Our research focuses primarily on the roles of signaling by transforming growth factors -a and -b (TGF-α and β) in epithelial and mesenchymal cell differentiation, as well as in carcinoma development and progression.
TGF-α is a growth factor for cell types from ectodermal origin, including most epithelial cells, and exerts its functions in an autocrine and paracrine fashion. TGF-α expression is often upregulated in carcinomas and TGF-α signaling through its receptor, the EGF/TGF-α receptors, is thought to drive carcinoma development. TGF-α is made as a transmembrane growth factor that can be proteolytically cleaved in a highly regulated manner and is then released. Little is as yet known about how the cell surface presentation of transmembrane TGF-α and its ectodomain cleavage are regulated.
Our TGF-α research focuses on the identification and functional characterization of proteins that form a complex in association with transmembrane TGF-α, and define the subcellular localization and presentation of transmembrane TGF-α. We study their functions in the presentation of transmembrane TGF-α, signaling and regulation of TGF-α ectodomain cleavage in normal and transformed epithelial cells. We also characterize signaling mechanisms that lead to ectodomain cleavage of transmembrane TGF-α, and consequent release of soluble TGF-α. Finally, we evaluate the consequences of these modes of regulation of TGF-α presentation on the cellular behavior and phenotype, and their role in the transition from normal epithelial cells to carcinomas.

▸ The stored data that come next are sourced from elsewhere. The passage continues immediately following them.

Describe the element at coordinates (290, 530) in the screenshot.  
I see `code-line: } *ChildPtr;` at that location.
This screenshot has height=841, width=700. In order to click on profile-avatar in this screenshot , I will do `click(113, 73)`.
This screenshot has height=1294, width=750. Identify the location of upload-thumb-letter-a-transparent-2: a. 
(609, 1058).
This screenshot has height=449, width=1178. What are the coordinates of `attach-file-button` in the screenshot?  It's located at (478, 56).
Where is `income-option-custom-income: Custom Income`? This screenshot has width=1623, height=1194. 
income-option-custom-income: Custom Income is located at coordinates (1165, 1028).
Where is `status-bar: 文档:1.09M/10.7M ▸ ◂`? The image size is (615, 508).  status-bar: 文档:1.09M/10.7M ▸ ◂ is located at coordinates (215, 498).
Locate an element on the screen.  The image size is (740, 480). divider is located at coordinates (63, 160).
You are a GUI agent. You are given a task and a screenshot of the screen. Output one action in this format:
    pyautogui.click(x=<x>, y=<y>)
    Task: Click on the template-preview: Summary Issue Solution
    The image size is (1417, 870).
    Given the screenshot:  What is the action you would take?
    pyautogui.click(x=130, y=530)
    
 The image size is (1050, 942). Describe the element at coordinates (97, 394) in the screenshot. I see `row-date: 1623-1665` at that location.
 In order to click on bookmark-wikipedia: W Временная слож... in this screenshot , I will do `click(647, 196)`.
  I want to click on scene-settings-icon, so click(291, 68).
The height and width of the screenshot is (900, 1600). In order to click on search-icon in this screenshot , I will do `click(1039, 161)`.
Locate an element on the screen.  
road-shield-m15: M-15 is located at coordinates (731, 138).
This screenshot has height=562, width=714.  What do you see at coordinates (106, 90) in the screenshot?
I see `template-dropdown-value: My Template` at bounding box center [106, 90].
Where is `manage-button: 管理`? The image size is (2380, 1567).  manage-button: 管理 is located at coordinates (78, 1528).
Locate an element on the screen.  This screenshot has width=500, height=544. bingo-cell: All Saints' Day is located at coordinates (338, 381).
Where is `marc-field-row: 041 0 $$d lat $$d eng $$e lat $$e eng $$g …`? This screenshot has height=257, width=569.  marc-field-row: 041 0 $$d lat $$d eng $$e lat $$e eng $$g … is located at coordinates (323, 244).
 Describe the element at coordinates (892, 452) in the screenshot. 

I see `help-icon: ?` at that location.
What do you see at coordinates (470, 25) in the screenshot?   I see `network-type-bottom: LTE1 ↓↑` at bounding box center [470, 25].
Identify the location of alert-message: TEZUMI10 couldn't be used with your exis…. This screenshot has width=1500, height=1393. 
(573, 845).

TGF-β is a prototype for a large family of differentiation factors, the TGF-β family, that regulate development. TGF-β family signaling is of special relevance in cell differentiation. TGF-β induces epithelial-to-mesenchymal transition, which is an important process in normal development and fibrosis and initiates carcinoma invasion and metastasis. TGF-β family signaling also direct mesenchymal differentiation, e.g. in muscle, bone, cartilage and fat differentiation, and are important mediators in the maintenance of stem cell pluripotency and the engagement in and selection of differentiation pathways.
In one set of projects, we study how the Smads, a class of intracellular signaling effectors, regulate transcription activation and repression, and can influence epigenetic mechanisms of transcriptional (re)programming, as required in alterations in differentiation. Other studies focus on the discovery of new signaling pathways that emanate from the activated receptor complexes. These non-Smad signaling mechanisms are particularly relevant in the context of TGF-β’s ability to induce epithelial-to-mesenchymal differentiation.
Complementary projects study the roles of TGF-β/Smad signaling in mesenchymal differentiation, thereby focusing on muscle, fat and bone cell differentiation, and the underlying molecular mechanisms of this regulation. The characterization of the roles of TGF-β family signaling in cell differentiation, and of the signaling mechanisms, are the basis for our studies to explore the plasticity of the different mesenchymal differentiation pathways, both in cell culture and in engineered mouse models. These insights have recently allowed us to start exploring the role of TGF-β family signaling in the pluripotentiality and differentiation of embryonic stem cells.